With the outbreak of the virus, which has massively affected all countries, especially the West, Deepak Bali, an international relations expert from India, believes that the post COVID-19 world will have “two distinct poles heading towards bipolarity”.
According to Bali, “we are seeing emergence of a new global order where China has announced its arrival", and even though the country will not openly declare it, the increase in its activities attests to the fact that it is there "to challenge the US hegemony”.
At a time when over 68,000 people have lost their lives in the pandemic, several countries and mainstream media outlets have been accusing China of spreading the virus, suppressing facts, silencing whistleblowers, and bullying its citizens as well as the world community.
US President Donald Trump has called COVID-19 a "Chinese virus" and justified the use of the term by saying that the infection originated in the Asian country.
When a reporter during a press briefing mentioned that the virus was being referred to as "Chinese virus", POTUS said that the Chinese “probably would agree”.
“Slanders and blame games cannot make up for lost time. More lies will only waste more time and cost more lives. People's lives should always be valued and placed ahead of politics. It is immoral and inhumane to politicise such a serious public health crisis”, the Chinese Foreign Ministry hit out at the US for engaging the world in its "blame game" last week.
China, in turn, has been providing aid to many of the affected countries: as Europe became the new epicentre of COVID-19, Beijing has upped its outreach with medical aid.

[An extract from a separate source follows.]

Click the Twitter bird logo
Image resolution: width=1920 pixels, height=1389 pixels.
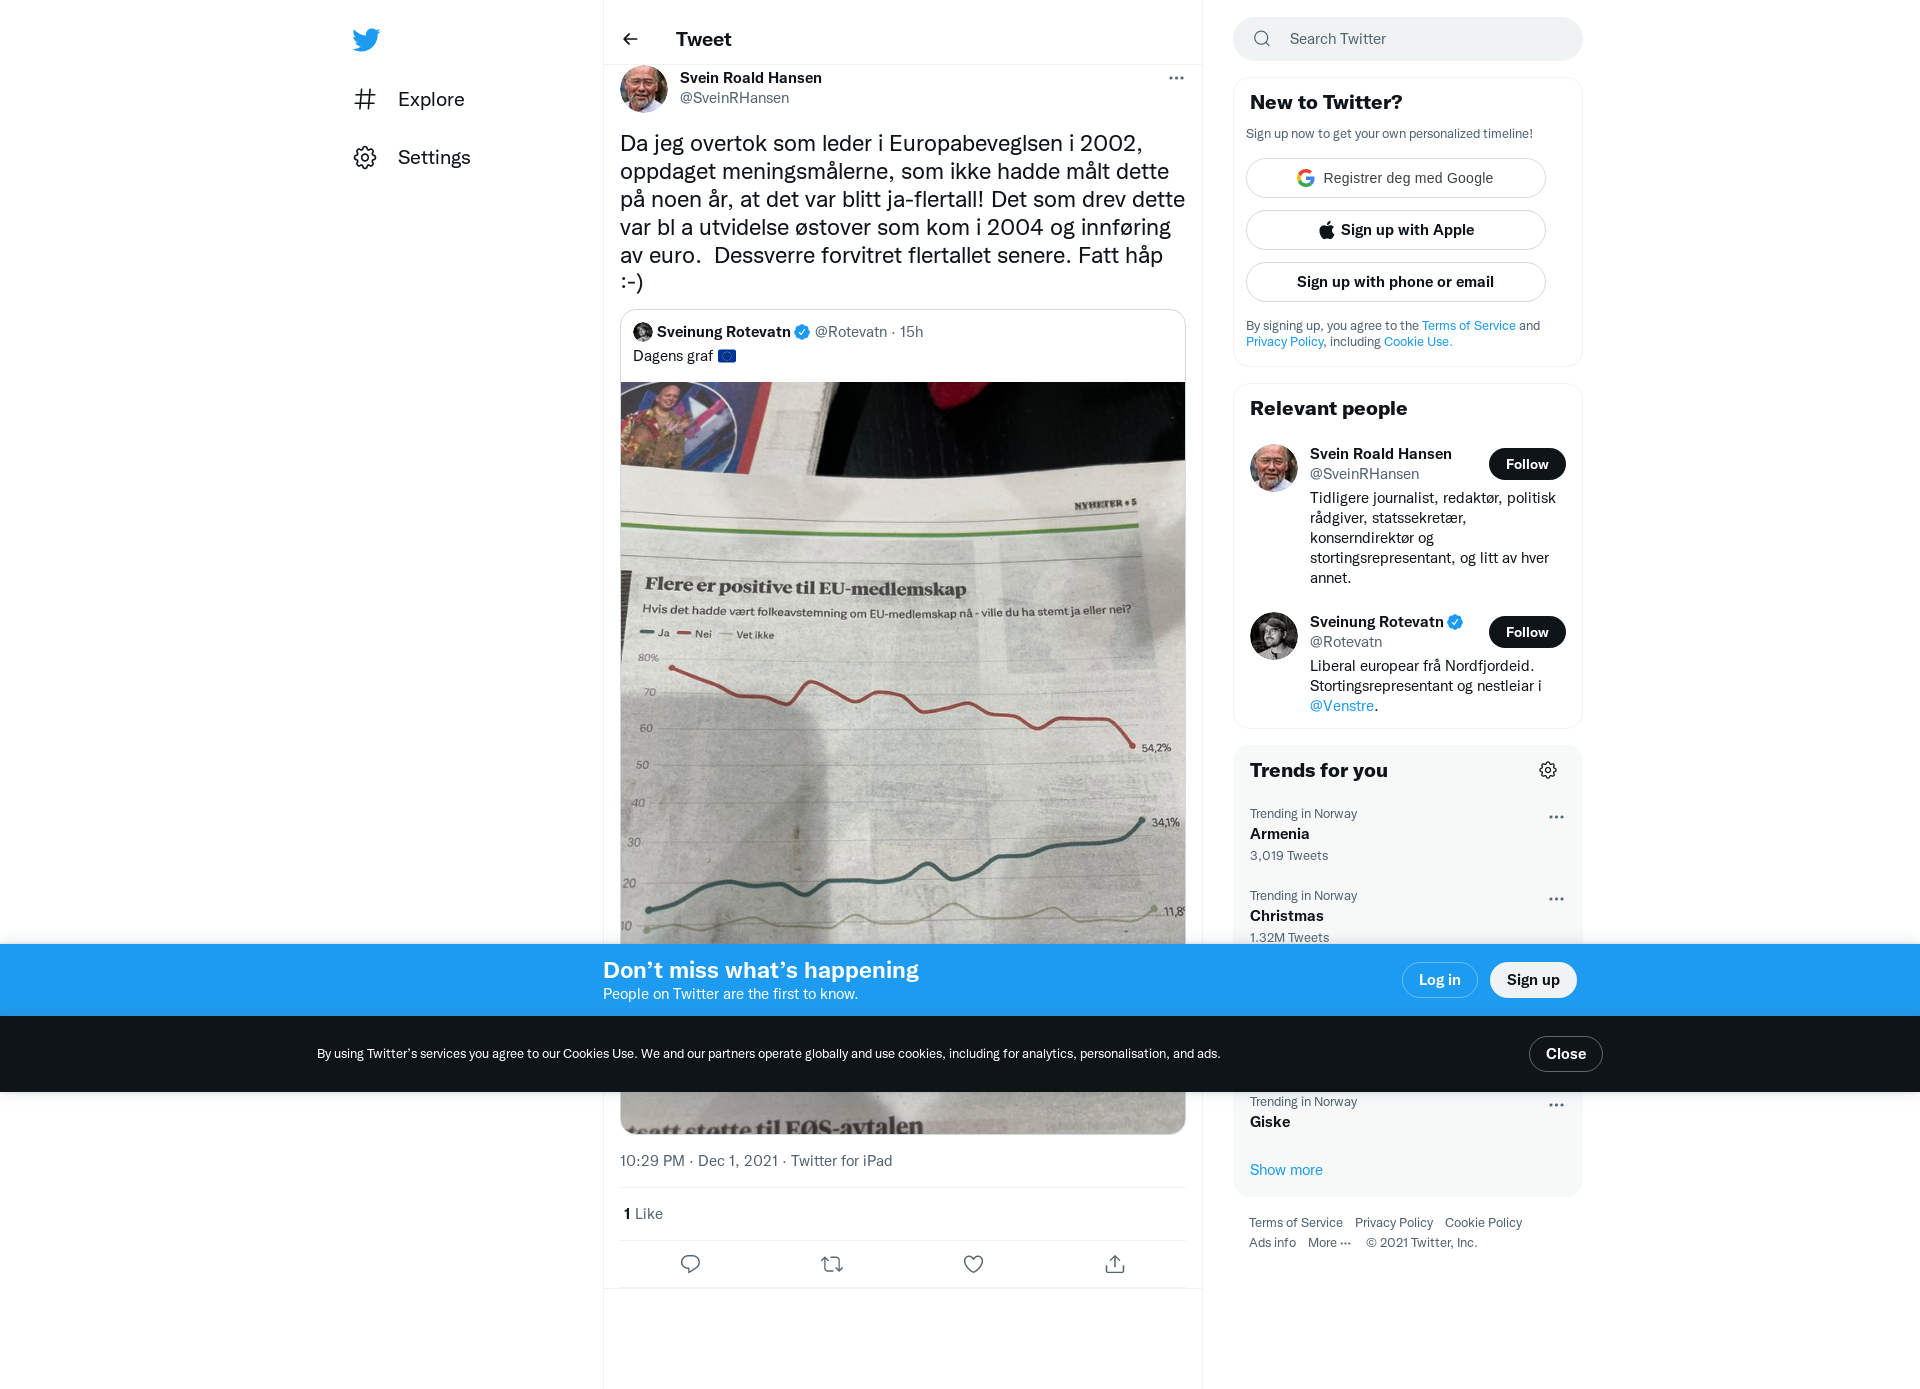point(366,39)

At the same time, not much has come from the US or its NATO allies to combat the virus: Washington has even reasserted that it will not remove the sanctions imposed on Iran, which is battling the crisis without proper equipment.
As the crisis deepens in Europe, the tensions between longtime transatlantic allies and Washington were further exacerbated last week after Germany accused the US of confiscating 200,000 masks ordered from an American producer on 4 April.
"We view this as an act of modern piracy…You cannot act in such a way among transatlantic partners. Such wild west methods can't dominate, even in a time of global crisis", Berlin Senator for the Interior Andreas Geisel said. A similar sentiment was also echoed by French officials last week.
Describing China’s position in the post COVID-19 world order, Bali says “the US has already seen the retrenchment. It is not this crisis that has made the US take a back seat, but it erupted ever since China initiated the Belt and Road Initiative (BRI)" - a campaign to promote development, trade, infrastructure, and economic growth by connecting Asia with Africa and Europe via land and maritime networks along six corridors.
As part of its Belt and Road trade, President Xi Jinping has even pledged to further a “Health Silk Road” along with its mass deployment of medical aid to Europe, African countries, and Central Asia.
Bali says that from this perspective, it was a hegemonic contest that was already in offing, but the coronavirus and post-corona world order will make the two distinct poles head towards bipolarity.
“China has emerged as one of the strongest poles contesting the US hegemony and many people across the world, whether in Europe, Africa, Central Asia, Latin America, South China, so the countries which have interconnected trade and investment with China will continue to look towards China for collaboration, assistance, help, and China is exactly doing the same”, he says.
Apart from bipolarity, the analyst has predicted the emergence of protectionist tendencies in the post-COVID-19 world.
Even though they have already existed, he says, the new world order will see an extreme level of protectionist tendencies, whether it is trade or diplomacy, and the US is not going to make as many efforts in the international arena when it comes to this.
“[European countries and US allies] would gradually withdraw and relocate their investments to some other countries including the revival of industries in their own countries. In the aftermath of this crisis, people would have realised that over-dependence on any country for anything, especially manufacturing, is going to create problems”, the professor concludes.